A report from KeyBanc estimates that the new Blackwell chips alone will bring NVIDIA $7 billion in revenue in the fourth quarter of this year, and the demand for the old chips is "still very strong."
However, NVIDIA's future is not all smooth sailing. On October 10th, at the Advancing AI 2024 conference held in San Francisco, NVIDIA's competitor AMD launched the Instinct MI325X AI accelerator, which may face off against NVIDIA's Blackwell chips in the future.
But NVIDIA's advantage lies in the fact that the company has continuously utilized its own CUDA platform and has established a moat in the field of AI software development, firmly binding many developers to NVIDIA's ecosystem.
For the rapidly iterating technology track, the emergence of a formidable opponent is nothing more than normal, but at least for now, NVIDIA, which took the lead in producing the Blackwell chips, cannot be shaken as the leader in AI in the short term. Because of this, last week, many Wall Street analysts reiterated their buy rating for NVIDIA's stock.
Second, TSMC's better-than-expected revenue has also added fuel to the resurgence of the AI boom.
Due to the poor performance of large technology stocks in the last earnings season, the market once lost confidence in the prospects of the track.
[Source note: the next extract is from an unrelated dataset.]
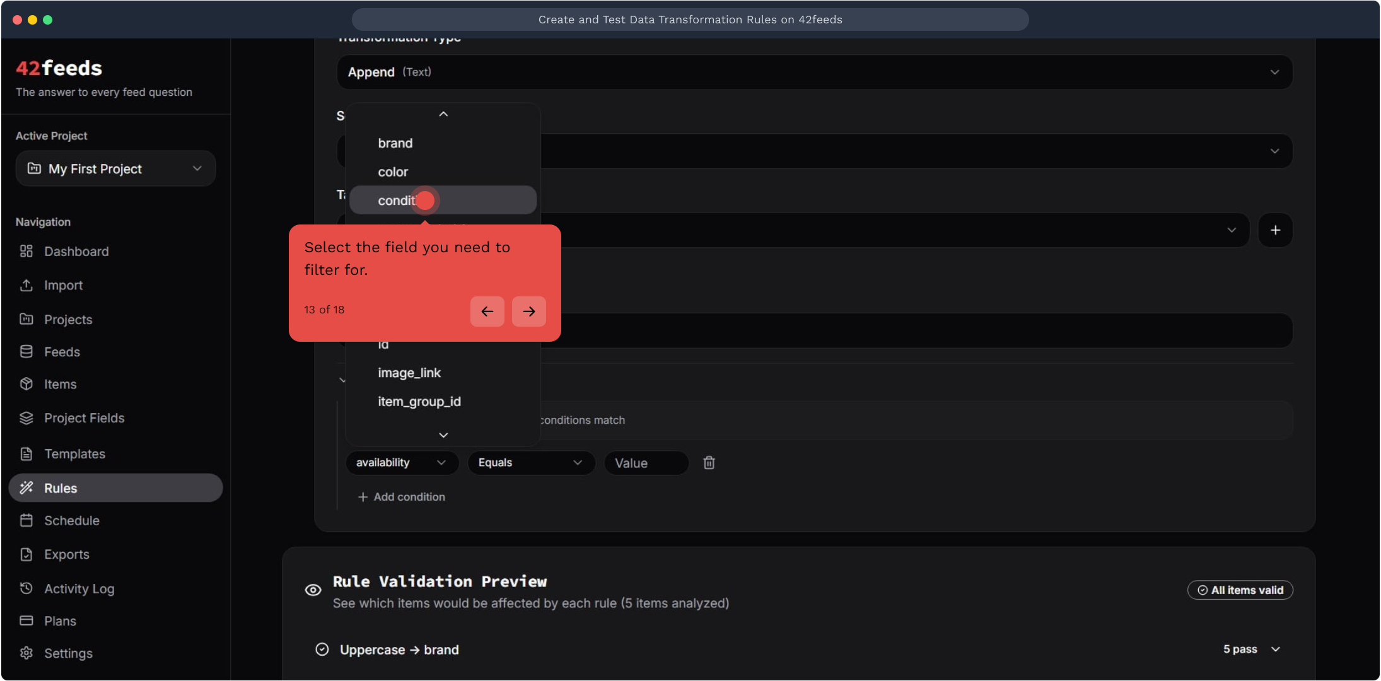This screenshot has height=681, width=1381.
Task: Click the Dashboard grid icon
Action: 26,252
After the large bank stocks successively recorded excellent performances, the enthusiasm of technology stocks brought infinite reverie to the market.
As a key contract manufacturing partner of NVIDIA, TSMC's September revenue data easily exceeded market expectations, with September sales of 251.87 billion New Taiwan dollars, a year-on-year growth of 39.6%, and a total sales increase of 31.9% in the first nine months of this year.
The year-on-year increase of 39.6% in September also means that TSMC's monthly revenue has continued the momentum of year-on-year growth exceeding 30% since March, and has also continued the momentum of year-on-year growth since January.
In addition, after the September revenue of 251.873 billion New Taiwan dollars, TSMC's monthly revenue has exceeded 250 billion New Taiwan dollars for three consecutive months.
TSMC's revenue surge has benefited from the hot sale of the iPhone 16 series. The 3nm process A18 and A18 Pro chips equipped with the iPhone 16 are all designed by TSMC. The chip has been mass-produced since August, and it was launched in September. The huge orders and high contract manufacturing prices have significantly boosted TSMC's revenue, thereby feeding back into the AI track.
Currently, the market is concerned about what the future holds after continuously setting new historical highs? Will NVIDIA keep rising? Where is the inflection point in the AI track?
Wall Street analysts believe that in the short term, this trend will not change for the time being, and the craze for artificial intelligence infrastructure will continue for a while.
Google, Microsoft, Amazon, and Meta have all stated that they will continue to invest heavily in artificial intelligence infrastructure next year, and AI hardware companies like NVIDIA will continue to benefit.
Goldman Sachs' latest estimate is that, overall, large technology companies will spend $215 billion and $250 billion on artificial intelligence capital expenditures in 2024 and 2025, respectively.
However, infrastructure construction will always reach a peak. After the slowdown in hardware construction, some analysts warn that investors should turn their attention to the software development and sales of these companies, because hardware construction is a one-time sale, while artificial intelligence software requires users to continue subscribing.
Davidson analyst Gil Luria said that the peak point of capital expenditure for hyperscale companies may come as early as next year.